Synopsis: Storms and other severe weather events can cause both public health and economic problems for communities and municipalities. Many severe events can result in fatalities, injuries, and property damage, and preventing such outcomes to the extent possible is a key concern.
The objective of this project is to explore the U.S. National Oceanic and Atmospheric Administration’s (NOAA) storm database and to answer the following questions about severe weather events:
Across the United States, which types of events are most harmful with respect to population health? Across the United States, which types of events have the greatest economic consequences? Pre Analysis Loading necessary packages.
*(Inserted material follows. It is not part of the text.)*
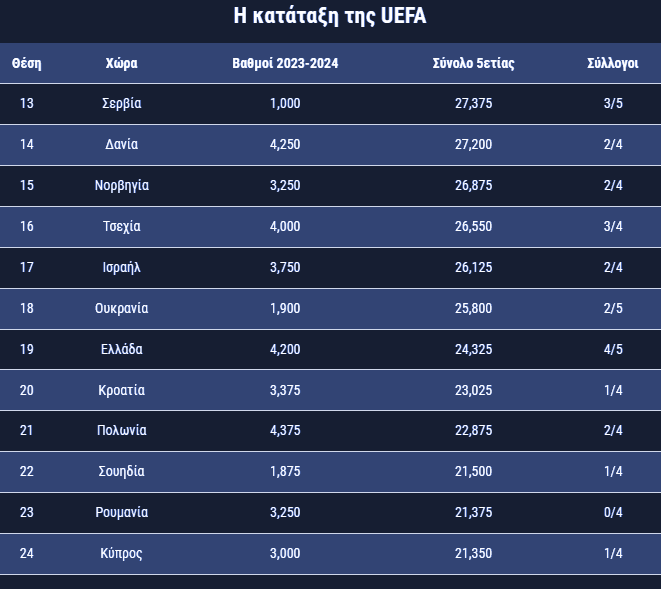Click Greece's five-year total 24,325
The image size is (661, 589).
473,349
We will use dplyr to clean and explore data and ggplot2 to plot it.
library(dplyr)
## Warning: package 'dplyr' was built under R version 4.0.3
##
## Attaching package: 'dplyr'
## The following objects are masked from 'package:stats':
##
## filter, lag
## The following objects are masked from 'package:base':
##
## intersect, setdiff, setequal, union
library(ggplot2)
## Warning: package 'ggplot2' was built under R version 4.0.3
library(knitr)
## Warning: package 'knitr' was built under R version 4.0.3
library(readxl)
## Warning: package 'readxl' was built under R version 4.0.3
Loading and Processing the data
noaa <- read.csv("repdata_data_StormData.csv")
noaa <- noaa[, c('EVTYPE','FATALITIES','INJURIES', 'PROPDMG', 'PROPDMGEXP', 'CROPDMG', 'CROPDMGEXP')]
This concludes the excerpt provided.